It’s the question many young people are often asked – what are you going to be when you grow up?
Not everyone knows the answer, even after completing Year 12, but Bega Valley Shire Council might be able to provide some with answers as they prepare to offer Council Traineeships giving school leavers a chance to live in their own community and have a fulfilling career.
Dillon Aldridge completed his two-year Water and Sewerage Services traineeship with Bega Valley Shire Council 10 years ago in 2011.
“I finished Year 12 and it just came up at the right time,” he said.
“I didn’t really have a clear goal of what I wanted to do at the time so I decided to apply for the traineeship.
“I didn’t really want to leave my family – we’re all pretty close. I enjoyed staying close to the community and giving back where I can,” said Dillon.
He said the traineeship gave him on-the-job training while he also studied for his Certificate III in Water and Sewerage Operations.
“I didn’t have any experience in plumbing,” said Dillon.
“And I was fresh out of school, but the guys were really good and they made me feel like a valued team member right from the start.
“Starting out was a little bit daunting – a lot to take in – and to be honest I’m still learning the system. You never stop learning in this job.
“I’m really glad that I stuck with it because I’ve learned a lot and now I’m an experienced team member and studying for my Certificate IV.”
Dillon said the traineeship was a great opportunity to learn, putting him through all due processes and certifications he needed while learning on the job.
“For young people, it’s a great leg up to getting a career locally. It’s good to have it close to home.”
Council’s Assets and Operations Director Anthony McMahon said the traineeship program works well for school leavers, but also for local businesses and industries.
“We’re introducing a regular flow of skilled, willing and qualified workers into the local business community,” said Mr McMahon.
“While it’s known that regional living provides limited opportunities for young people we often forget to mention the other problem of skills shortages in local industries.
“We train school leavers up as trainees, cadets and apprentices. Some, like Dillon, stay and forge successful careers with Council, and others take their skills and use them locally.
“An investment in a trainee is an investment in our community on many levels, and we’re really happy to be offering another round of traineeships this year in the Water and Sewerage Services area.

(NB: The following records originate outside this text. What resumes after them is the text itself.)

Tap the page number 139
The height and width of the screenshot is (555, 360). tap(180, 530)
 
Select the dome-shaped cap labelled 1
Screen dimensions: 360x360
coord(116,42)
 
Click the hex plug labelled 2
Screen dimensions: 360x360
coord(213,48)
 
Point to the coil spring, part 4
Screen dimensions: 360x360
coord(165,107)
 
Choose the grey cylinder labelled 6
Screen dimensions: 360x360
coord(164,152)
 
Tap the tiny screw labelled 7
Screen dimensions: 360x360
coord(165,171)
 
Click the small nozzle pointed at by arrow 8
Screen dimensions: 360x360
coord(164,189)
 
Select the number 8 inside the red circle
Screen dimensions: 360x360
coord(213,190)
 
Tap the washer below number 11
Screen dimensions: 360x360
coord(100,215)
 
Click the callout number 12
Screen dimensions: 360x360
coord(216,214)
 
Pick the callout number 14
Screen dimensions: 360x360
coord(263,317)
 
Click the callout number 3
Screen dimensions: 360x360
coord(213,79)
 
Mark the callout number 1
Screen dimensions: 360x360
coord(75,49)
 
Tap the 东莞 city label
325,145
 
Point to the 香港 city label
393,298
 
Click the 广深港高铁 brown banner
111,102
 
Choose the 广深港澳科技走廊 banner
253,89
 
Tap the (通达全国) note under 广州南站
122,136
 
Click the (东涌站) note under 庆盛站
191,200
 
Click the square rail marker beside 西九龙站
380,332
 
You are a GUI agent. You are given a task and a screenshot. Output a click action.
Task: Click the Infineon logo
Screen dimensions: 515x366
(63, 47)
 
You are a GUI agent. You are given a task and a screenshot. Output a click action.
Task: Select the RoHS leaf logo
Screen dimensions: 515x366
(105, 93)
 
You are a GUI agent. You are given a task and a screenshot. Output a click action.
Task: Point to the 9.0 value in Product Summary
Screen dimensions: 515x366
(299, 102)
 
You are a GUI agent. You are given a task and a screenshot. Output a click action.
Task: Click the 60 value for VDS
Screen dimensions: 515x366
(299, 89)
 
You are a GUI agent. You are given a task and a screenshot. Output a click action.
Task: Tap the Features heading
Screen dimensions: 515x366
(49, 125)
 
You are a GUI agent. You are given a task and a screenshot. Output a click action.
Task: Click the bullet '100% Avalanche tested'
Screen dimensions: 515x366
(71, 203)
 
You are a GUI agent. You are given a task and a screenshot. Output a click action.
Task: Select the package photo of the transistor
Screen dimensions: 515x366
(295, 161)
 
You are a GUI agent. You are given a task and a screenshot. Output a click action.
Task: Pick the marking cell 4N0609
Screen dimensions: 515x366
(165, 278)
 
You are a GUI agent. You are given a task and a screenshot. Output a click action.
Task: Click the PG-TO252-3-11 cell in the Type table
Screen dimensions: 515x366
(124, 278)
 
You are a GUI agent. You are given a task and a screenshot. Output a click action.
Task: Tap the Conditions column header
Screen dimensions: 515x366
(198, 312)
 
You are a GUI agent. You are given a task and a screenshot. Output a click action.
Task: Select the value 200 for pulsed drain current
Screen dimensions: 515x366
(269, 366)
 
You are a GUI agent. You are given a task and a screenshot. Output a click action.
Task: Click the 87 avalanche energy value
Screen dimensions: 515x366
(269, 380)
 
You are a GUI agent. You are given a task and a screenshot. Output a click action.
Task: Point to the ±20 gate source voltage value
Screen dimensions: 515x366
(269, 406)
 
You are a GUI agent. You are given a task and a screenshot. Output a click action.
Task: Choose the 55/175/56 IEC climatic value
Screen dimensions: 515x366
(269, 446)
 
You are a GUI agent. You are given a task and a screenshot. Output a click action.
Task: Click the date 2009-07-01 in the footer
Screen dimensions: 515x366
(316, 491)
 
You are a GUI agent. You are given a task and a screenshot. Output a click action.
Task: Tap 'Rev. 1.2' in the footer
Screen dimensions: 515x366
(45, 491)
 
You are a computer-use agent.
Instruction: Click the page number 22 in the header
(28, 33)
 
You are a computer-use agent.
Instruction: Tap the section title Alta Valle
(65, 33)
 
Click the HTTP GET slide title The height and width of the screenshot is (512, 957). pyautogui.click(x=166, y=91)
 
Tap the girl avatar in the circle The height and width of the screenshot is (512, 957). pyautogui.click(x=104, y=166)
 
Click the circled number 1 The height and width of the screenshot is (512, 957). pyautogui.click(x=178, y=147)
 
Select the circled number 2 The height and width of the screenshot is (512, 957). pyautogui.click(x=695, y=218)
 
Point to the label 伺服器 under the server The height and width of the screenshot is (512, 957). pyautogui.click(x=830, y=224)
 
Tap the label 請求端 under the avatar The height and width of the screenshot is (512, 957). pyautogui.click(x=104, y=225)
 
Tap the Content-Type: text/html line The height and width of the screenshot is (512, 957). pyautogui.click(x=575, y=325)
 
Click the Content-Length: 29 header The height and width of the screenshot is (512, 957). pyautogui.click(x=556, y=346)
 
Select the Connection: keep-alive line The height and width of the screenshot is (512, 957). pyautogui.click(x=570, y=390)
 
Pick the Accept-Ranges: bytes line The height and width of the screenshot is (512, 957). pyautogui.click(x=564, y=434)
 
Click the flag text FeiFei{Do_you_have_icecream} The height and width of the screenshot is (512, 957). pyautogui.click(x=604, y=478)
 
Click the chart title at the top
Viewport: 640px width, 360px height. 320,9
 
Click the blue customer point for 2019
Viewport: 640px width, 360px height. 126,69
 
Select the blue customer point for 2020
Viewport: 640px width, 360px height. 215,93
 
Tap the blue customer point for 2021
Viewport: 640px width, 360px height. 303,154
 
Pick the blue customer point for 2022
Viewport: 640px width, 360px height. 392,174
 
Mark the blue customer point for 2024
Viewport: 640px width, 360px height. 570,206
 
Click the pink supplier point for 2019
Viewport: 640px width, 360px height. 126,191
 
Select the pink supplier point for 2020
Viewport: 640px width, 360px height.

“We’ll be advertising for up to five traineeship positions and one electrical apprenticeship this month. If, like Dillon, you are a school leaver or young person unsure of which direction your career will take, we encourage you to consider this as a great chance to live and work locally.
Dillon Aldridge hopes to pass on some of what he’s learned in his time as a trainee and full-time team member.
“There’s so much to this job and with the right training, you get to experience a wide range of tasks and responsibilities from installing new water mains to repairing broken ones in the middle of the night.
“There’s a good feeling you get when you know the work you are doing is for the people in the community. It’s great to be giving the environment a little help too.”
The latest round of traineeships will be advertised on Bega Valley Shire Council’s Careers at Council page, with further information about Council’s training programs.